Work instruction
All that should be output is the block of lines below from the line with "Tamp Label Applicators (72, 408)" to the line with "Terms of Service (284, 2511)", both included, exactly as written.
====================
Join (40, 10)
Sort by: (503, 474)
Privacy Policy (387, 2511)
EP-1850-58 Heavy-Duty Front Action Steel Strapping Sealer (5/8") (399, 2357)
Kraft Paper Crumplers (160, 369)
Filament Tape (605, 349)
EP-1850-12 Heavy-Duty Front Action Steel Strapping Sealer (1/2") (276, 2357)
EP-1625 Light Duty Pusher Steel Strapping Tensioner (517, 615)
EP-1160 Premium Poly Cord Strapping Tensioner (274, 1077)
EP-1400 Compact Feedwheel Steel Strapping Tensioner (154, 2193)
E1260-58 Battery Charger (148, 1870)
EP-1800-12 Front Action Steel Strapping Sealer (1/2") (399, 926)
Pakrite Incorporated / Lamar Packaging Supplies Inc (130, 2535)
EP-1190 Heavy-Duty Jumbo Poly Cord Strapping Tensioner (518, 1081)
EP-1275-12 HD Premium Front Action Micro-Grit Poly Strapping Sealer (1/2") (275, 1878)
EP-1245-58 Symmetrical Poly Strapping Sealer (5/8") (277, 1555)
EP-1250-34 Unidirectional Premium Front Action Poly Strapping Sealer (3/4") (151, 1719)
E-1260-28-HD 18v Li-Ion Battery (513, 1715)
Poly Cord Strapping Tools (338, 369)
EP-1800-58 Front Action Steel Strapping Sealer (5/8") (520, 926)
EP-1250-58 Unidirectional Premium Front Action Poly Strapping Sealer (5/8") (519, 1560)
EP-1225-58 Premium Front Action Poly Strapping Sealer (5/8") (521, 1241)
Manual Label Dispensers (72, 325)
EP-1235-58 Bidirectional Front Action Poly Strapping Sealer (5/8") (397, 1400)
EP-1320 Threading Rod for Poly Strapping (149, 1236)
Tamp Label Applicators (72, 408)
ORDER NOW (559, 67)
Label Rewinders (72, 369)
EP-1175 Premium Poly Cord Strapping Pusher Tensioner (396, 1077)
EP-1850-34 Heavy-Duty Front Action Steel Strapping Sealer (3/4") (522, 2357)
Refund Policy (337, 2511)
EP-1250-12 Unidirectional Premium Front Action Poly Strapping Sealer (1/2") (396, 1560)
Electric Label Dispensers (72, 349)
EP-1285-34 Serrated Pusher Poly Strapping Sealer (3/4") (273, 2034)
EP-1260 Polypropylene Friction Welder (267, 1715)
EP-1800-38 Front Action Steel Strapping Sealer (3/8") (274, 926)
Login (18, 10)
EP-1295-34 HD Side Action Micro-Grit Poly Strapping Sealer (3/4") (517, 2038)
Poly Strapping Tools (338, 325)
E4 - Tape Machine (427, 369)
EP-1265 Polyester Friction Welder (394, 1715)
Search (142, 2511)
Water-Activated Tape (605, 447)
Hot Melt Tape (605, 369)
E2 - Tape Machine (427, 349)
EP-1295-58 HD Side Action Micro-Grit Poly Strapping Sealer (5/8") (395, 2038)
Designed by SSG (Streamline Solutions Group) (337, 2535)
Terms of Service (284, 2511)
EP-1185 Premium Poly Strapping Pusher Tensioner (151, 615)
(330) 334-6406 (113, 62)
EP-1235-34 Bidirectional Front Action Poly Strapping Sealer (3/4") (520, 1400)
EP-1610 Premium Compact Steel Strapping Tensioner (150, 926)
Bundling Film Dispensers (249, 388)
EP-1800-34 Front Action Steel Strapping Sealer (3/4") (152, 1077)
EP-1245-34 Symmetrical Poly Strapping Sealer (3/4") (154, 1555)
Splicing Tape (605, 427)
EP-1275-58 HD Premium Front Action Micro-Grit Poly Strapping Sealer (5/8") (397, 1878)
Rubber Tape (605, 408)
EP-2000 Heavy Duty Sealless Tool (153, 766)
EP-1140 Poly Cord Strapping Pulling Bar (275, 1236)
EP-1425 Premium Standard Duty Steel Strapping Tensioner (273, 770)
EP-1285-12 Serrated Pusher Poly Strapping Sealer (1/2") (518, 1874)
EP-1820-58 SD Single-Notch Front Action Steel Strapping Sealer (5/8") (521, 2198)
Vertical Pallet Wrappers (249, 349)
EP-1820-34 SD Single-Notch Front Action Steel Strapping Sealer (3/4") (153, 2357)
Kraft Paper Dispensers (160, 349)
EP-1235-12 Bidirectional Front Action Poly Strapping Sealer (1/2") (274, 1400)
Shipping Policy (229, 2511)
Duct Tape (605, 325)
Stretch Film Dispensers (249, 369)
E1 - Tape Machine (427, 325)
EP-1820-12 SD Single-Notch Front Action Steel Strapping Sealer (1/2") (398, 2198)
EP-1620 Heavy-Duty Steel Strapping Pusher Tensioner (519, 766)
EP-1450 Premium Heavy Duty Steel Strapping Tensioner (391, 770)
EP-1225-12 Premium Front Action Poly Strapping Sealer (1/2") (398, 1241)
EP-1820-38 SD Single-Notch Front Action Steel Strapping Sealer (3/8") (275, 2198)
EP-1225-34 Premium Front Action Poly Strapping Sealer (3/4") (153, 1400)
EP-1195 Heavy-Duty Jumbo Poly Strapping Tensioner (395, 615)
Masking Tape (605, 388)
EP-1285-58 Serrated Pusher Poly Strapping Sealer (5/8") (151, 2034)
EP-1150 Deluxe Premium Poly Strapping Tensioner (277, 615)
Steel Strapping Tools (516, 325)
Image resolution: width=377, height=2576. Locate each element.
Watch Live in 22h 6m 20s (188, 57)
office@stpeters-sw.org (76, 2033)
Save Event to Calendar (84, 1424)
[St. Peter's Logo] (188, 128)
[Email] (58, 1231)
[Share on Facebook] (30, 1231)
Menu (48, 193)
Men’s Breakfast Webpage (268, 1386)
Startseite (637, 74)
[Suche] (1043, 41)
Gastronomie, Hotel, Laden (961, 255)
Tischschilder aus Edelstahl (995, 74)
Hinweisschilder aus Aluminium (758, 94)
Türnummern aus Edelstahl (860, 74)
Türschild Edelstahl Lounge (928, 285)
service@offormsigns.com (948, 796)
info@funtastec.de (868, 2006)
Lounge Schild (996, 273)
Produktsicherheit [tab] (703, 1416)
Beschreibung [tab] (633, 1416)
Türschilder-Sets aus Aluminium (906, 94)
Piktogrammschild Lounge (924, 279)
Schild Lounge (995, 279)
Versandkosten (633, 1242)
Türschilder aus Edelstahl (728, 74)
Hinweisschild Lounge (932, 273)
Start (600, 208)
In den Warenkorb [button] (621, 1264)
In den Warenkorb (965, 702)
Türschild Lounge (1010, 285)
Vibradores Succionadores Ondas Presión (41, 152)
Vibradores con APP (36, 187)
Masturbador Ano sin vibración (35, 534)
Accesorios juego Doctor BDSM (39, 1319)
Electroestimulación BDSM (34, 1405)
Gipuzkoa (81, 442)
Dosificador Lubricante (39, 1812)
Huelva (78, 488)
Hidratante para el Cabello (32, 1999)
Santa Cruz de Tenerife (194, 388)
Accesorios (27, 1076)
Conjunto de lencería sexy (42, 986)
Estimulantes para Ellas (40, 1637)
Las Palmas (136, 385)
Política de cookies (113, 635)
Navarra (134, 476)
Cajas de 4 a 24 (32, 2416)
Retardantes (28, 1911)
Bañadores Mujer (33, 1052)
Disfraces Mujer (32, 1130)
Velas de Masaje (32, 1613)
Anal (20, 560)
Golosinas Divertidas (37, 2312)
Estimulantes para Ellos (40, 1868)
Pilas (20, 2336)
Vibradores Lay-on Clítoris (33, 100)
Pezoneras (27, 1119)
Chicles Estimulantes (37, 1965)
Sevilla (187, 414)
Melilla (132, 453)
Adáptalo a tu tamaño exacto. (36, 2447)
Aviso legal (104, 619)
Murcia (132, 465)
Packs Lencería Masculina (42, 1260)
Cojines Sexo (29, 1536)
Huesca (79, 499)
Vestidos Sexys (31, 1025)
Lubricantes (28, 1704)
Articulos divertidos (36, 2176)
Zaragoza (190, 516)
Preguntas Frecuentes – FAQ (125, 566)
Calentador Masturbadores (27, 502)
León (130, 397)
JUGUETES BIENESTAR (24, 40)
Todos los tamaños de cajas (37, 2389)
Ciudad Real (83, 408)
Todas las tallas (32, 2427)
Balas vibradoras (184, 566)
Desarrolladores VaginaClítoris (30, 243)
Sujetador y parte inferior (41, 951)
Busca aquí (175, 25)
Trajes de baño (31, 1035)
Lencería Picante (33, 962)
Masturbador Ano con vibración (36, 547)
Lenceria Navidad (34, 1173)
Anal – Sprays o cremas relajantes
====================
Result for this task
Tamp Label Applicators (72, 408)
ORDER NOW (559, 67)
Label Rewinders (72, 369)
EP-1175 Premium Poly Cord Strapping Pusher Tensioner (396, 1077)
EP-1850-34 Heavy-Duty Front Action Steel Strapping Sealer (3/4") (522, 2357)
Refund Policy (337, 2511)
EP-1250-12 Unidirectional Premium Front Action Poly Strapping Sealer (1/2") (396, 1560)
Electric Label Dispensers (72, 349)
EP-1285-34 Serrated Pusher Poly Strapping Sealer (3/4") (273, 2034)
EP-1260 Polypropylene Friction Welder (267, 1715)
EP-1800-38 Front Action Steel Strapping Sealer (3/8") (274, 926)
Login (18, 10)
EP-1295-34 HD Side Action Micro-Grit Poly Strapping Sealer (3/4") (517, 2038)
Poly Strapping Tools (338, 325)
E4 - Tape Machine (427, 369)
EP-1265 Polyester Friction Welder (394, 1715)
Search (142, 2511)
Water-Activated Tape (605, 447)
Hot Melt Tape (605, 369)
E2 - Tape Machine (427, 349)
EP-1295-58 HD Side Action Micro-Grit Poly Strapping Sealer (5/8") (395, 2038)
Designed by SSG (Streamline Solutions Group) (337, 2535)
Terms of Service (284, 2511)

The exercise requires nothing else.